I bambini-minatori del Congo

Amnesty International denuncia che le più importanti aziende tecnologiche e di auto elettriche potrebbero aver acquistato componenti a base di minerali estratti da bambini-minatori.

Amnesty International ha denunciato che una parte del cobalto utilizzato nelle batterie al litio, proviene da miniere dove i bambini lavorano rischiando la vita. Alcuni di loro hanno appena sette anni e sono sottoposti a violenze, estorsioni e intimidazioni… per una paga di 7 dollari al giorno.

Esiste il rischio concreto che il cobalto dei bambini-minatori sia entrato nelle catene di approvvigionamento delle grandi aziende internazionali.

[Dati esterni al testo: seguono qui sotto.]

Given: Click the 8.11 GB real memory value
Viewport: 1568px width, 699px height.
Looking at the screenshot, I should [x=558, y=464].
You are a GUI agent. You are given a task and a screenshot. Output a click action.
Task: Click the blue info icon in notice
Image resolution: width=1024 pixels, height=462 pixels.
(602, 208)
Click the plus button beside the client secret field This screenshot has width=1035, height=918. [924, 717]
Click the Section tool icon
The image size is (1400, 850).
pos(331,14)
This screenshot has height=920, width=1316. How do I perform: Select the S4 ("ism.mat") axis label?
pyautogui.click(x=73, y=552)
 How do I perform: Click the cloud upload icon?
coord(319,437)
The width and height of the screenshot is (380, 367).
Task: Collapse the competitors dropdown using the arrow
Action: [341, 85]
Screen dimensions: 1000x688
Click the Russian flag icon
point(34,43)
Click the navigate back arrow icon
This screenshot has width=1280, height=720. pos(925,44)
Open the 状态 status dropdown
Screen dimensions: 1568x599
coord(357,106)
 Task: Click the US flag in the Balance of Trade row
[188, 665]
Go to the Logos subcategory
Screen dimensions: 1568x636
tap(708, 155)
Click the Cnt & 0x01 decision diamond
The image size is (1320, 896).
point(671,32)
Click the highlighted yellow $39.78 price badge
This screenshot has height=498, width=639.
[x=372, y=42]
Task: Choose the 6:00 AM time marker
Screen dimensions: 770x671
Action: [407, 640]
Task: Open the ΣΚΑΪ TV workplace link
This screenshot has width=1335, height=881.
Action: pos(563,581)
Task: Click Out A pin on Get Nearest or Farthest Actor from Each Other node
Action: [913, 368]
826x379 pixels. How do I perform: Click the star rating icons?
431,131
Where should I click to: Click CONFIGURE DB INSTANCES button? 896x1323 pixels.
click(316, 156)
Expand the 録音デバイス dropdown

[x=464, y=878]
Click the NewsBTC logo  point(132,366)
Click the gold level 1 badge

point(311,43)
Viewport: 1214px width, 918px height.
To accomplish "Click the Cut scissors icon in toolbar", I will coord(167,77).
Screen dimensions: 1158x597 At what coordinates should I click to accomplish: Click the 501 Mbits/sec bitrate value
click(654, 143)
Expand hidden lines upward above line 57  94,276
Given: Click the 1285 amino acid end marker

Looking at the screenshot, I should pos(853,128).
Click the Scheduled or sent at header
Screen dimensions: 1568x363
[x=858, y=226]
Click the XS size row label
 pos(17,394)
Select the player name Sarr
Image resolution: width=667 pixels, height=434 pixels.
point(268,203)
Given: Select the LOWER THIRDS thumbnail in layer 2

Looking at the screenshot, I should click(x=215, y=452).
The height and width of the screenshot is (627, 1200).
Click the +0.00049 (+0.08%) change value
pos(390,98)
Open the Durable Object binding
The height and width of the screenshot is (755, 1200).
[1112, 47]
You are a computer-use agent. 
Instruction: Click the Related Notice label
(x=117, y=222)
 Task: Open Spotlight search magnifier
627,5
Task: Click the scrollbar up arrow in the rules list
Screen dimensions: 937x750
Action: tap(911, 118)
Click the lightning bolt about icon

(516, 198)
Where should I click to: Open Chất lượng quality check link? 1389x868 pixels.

Lavorare fino a 24 ore al giorno… in una miniera

Circa la metà delle forniture mondiali di questo metallo proviene dalle miniere della Repubblica Democratica del Congo (RDC). Il 20% del cobalto estratto in RDC è opera dei cosiddetti minatori artigianali, piccole imprese non regolamentate nelle quali, secondo una stima dell’UNICEF del 2014, lavorano circa 40.000 bambini.

Bambini che lavorano fino a 24 ore al giorno, esposti a micro polveri che provocano gravi malattie polmonari, trasportando sacchi pesanti da 20 a 40 chilogrammi. Alcuni lavorano in cunicoli sotterranei, altri in ruscelli o laghi dove lavano le pietre estratte.

Sul mercato internazionale la domanda di cobalto è in aumento, ma il settore rimane in gran parte non regolamentato. Inoltre, questo minerale riesce ad aggirare la legge in vigore negli Stati Uniti, che obbliga le aziende a dichiarare se i propri prodotti sono conflict-free.

Secondo Amnesty International, decine di aziende sparse in tutto il mondo comprano dalla società cinese Zhejiang Huayou Cobalt. Questa società controlla uno dei più grandi produttori della RDC, la Congo Dongfang Mining, a cui fanno capo quasi tutti i minatori artigianali.

Bambini-minatori nella catena di forniture della Apple?

La Zhejiang Huayou Cobalt vende il suo cobalto ai produttori di batterie di tutto il mondo. Anche aziende come Apple, Microsoft, Vodafone, Samsung, GM, Renault-Nissan, Fiat Chrysler, Volkswagen, Daimler e Tesla non sono attualmente in grado di escludere che nella loro catena di forniture ci sia cobalto proveniente dai bambini-minatori.

Le aziende in questione, in risposta alla relazione di Amnesty International, hanno risposto che indagheranno per scoprire se nella loro filiera di fornitori di cobalto ci siano società che sfruttano il lavoro minorile. Purtroppo, ad oggi, non sono in grado di dare informazioni complete a riguardo.

Colpisce l’attenzione di molti osservatori che, soprattutto le grandi aziende dell’High Tech, che hanno sempre sostenuto una politica di tolleranza zero verso il lavoro minorile, manifestino una totale ignoranza sulla provenienza del cobalto, un metallo così importante e vitale per molti dei loro prodotti.